_Extrait du document_
>>>

Persuadé d’être promis à un brillant avenir dans le cinéma, il tente le concours de la FEMIS, qu’il rate. Puis ce sont les financeurs, qu’ils soient des télés ou des institutions publiques telles que le CNC, qui ne veulent pas de ses films qui ne “rentrent pas dans les cases”.

Pourtant les pitchs de ses projets, à mi-chemin entre l’univers ironique des frères Coen ou les mondes cauchemardesques de Lynch ou Cronenberg, laissent entrevoir des films qui pourraient se révéler captivants, mais qui évoquent davantage le cinéma américain que la production hexagonale…

Mais il lutte pour sa passion, encore et toujours. Le système D devient son quotidien et ses films continuent à se faire. Dans son livre Mon Cinéma de A à Z, il décrit ce quotidien, ses tournages, ses nombreuses galères et le mauvais sort qui semble parfois s’acharner sur lui.

Dans l’interview qui suit, il revient pour nous sur sa vie de réalisateur en marge du cinéma “officiel”.

 

“Quelle formidable invention ! Plus besoin de savoir dessiner, il suffit de filmer !”

 

Comment vous est venue l’envie de faire des films ?

Très jeune, avant même de savoir écrire, je me suis mis à la bande dessinée… Je gribouillais dans des cases, avec des bulles que je remplissais de charabia. Ensuite, j’ai découvert la caméra Super 8 de ma mère et je me suis dit “Quelle formidable invention ! Plus besoin de savoir dessiner, il suffit de filmer !” Je me suis lancé dans le tournage de petits films muets, dans lesquels je faisais jouer mon frère, mes parents, mes cousins et autres copains d’école. En tout j’en ai tourné une quarantaine, avant de passer à la vidéo alors que j’étais lycéen. Puis, pendant mes études de cinéma, j’ai décidé de passer au long-métrage en m’autoproduisant. Je tournais surtout des parodies et des comédies fantastiques car j’ai toujours eu de l’intérêt pour le cinéma “de genre”. Pour plusieurs films comme Time Demon ou Jurassic Trash, j’ai reçu le soutien de la revue Mad Movies, ce qui a contribué à populariser ces films dans le milieu cinéphile et fantasticophile.

<<<

_Consigne 1_
Répondez à ces questions d'après l'extrait sur le réalisateur :
(a) Quel concours a-t-il tenté sans le réussir ?
(b) Quel est le titre du livre où il décrit son quotidien ?
(c) Quelle revue a soutenu plusieurs de ses films ?
_Consigne 2_
Rédigez la suite de l'extrait sur le réalisateur en reprenant après sa dernière phrase.
Les lignes fournies ne sont pas nécessaires pour ce travail.

_Données fournies_

>>>

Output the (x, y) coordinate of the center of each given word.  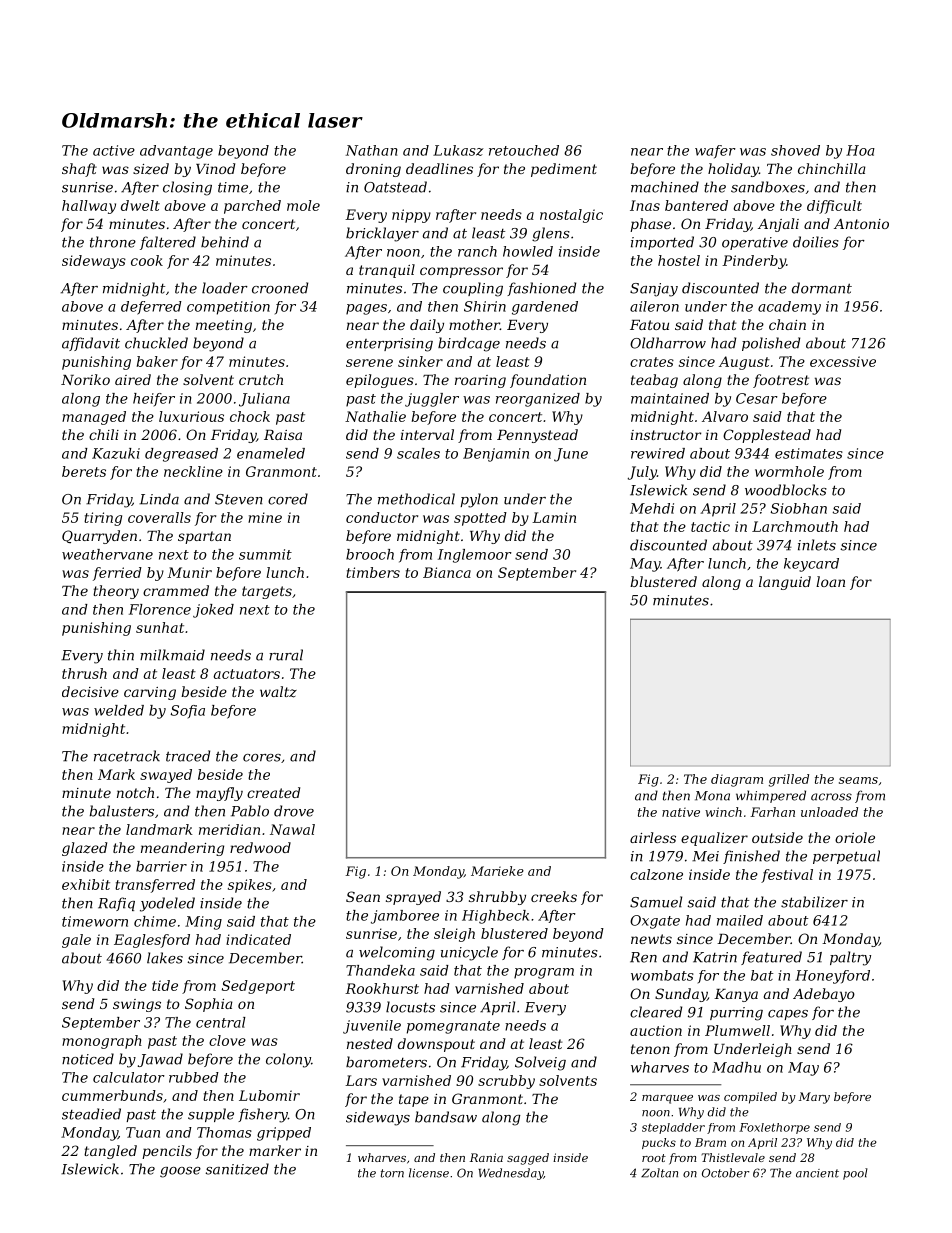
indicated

<<<

_Réponse 1_
(a) Le concours de la FEMIS.
(b) Mon Cinéma de A à Z.
(c) La revue Mad Movies.

_Réponse 2_
 

En quoi consistait le soutien de Mad Movies ?

Mad Movies et son fondateur Jean-Pierre Putters participaient au financement des longs-métrages, cela représentait des sommes assez modestes puisque ces films coutaient l’équivalent de quelques milliers d’euros. Mais le plus important était que le parrainage par la revue permettait de trouver des collaborateurs, des acteurs, et crédibiliser un peu la démarche auprès du public et des médias. Pour autant nous sommes passés pour de doux dingues aux yeux de la plupart des gens, d’autant que le cinéma d’exploitation était plutôt méprisé et ne faisait pas l’objet d’un culte comme cela se produit aujourd’hui, peu de gens comprenaient pourquoi nous voulions rendre hommage aux séries Z italiennes ou aux films de la Troma.

 

C’est quoi être un réalisateur “en marge” ?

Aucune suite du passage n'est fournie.